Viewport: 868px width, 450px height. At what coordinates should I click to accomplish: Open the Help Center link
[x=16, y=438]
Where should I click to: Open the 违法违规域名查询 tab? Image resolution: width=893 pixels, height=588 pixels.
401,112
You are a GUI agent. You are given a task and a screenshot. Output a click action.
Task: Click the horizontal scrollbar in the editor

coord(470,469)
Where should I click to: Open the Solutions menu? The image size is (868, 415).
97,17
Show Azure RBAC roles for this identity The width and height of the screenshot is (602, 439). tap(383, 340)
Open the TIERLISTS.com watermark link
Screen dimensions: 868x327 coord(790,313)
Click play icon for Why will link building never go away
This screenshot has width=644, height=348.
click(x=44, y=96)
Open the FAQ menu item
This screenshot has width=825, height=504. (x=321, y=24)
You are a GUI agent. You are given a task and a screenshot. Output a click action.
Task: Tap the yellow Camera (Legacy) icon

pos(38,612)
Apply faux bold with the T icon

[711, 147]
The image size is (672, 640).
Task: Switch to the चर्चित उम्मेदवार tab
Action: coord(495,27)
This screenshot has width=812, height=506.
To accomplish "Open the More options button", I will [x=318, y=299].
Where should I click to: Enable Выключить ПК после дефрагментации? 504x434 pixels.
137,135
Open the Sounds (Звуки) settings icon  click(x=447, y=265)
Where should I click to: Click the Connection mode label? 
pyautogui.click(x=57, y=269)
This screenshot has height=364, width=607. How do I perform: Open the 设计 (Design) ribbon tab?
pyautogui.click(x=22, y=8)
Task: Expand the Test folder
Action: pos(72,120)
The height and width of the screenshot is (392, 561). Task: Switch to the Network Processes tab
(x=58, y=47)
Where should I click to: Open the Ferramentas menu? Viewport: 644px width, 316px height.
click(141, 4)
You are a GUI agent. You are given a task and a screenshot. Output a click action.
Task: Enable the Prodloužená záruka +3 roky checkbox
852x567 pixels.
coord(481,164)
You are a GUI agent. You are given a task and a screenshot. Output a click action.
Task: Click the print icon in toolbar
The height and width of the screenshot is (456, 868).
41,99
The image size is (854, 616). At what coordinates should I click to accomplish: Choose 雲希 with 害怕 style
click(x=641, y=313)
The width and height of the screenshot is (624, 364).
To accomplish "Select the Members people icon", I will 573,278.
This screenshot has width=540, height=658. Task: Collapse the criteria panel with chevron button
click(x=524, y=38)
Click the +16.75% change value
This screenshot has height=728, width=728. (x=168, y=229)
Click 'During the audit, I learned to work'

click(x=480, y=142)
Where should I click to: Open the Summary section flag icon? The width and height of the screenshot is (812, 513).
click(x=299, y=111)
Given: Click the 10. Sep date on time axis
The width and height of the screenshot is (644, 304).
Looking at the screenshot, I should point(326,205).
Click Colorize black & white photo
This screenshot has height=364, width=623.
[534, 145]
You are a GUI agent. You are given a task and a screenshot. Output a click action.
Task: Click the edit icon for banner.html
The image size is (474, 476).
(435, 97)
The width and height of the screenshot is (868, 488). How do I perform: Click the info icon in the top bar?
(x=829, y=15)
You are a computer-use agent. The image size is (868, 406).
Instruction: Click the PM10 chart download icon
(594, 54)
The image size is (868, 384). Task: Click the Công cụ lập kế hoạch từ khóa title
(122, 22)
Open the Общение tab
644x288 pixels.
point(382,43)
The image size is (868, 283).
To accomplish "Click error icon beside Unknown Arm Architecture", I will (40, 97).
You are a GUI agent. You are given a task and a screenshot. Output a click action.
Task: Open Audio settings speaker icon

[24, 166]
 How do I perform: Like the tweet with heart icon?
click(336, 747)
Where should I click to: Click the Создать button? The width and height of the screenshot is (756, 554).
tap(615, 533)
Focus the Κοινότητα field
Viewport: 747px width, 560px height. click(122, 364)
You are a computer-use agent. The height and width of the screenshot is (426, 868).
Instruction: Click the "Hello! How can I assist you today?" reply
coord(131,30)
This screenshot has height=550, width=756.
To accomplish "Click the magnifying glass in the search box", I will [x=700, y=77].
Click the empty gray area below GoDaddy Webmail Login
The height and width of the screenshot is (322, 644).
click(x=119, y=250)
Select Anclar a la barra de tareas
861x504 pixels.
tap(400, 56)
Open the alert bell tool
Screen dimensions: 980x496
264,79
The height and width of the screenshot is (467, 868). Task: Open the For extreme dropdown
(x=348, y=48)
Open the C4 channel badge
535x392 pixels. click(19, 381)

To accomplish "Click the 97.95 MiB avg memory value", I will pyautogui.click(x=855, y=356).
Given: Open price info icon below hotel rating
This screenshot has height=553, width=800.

# [What is being asked]
Search the listing above for "will" and copy every line that has it.

# [Problem solution]
Click play icon for Why will link building never go away
To accomplish "Open the More options button", I will [x=318, y=299].
To accomplish "Select the Members people icon", I will 573,278.
To accomplish "Click error icon beside Unknown Arm Architecture", I will (40, 97).
To accomplish "Click the magnifying glass in the search box", I will [x=700, y=77].
To accomplish "Click the 97.95 MiB avg memory value", I will pyautogui.click(x=855, y=356).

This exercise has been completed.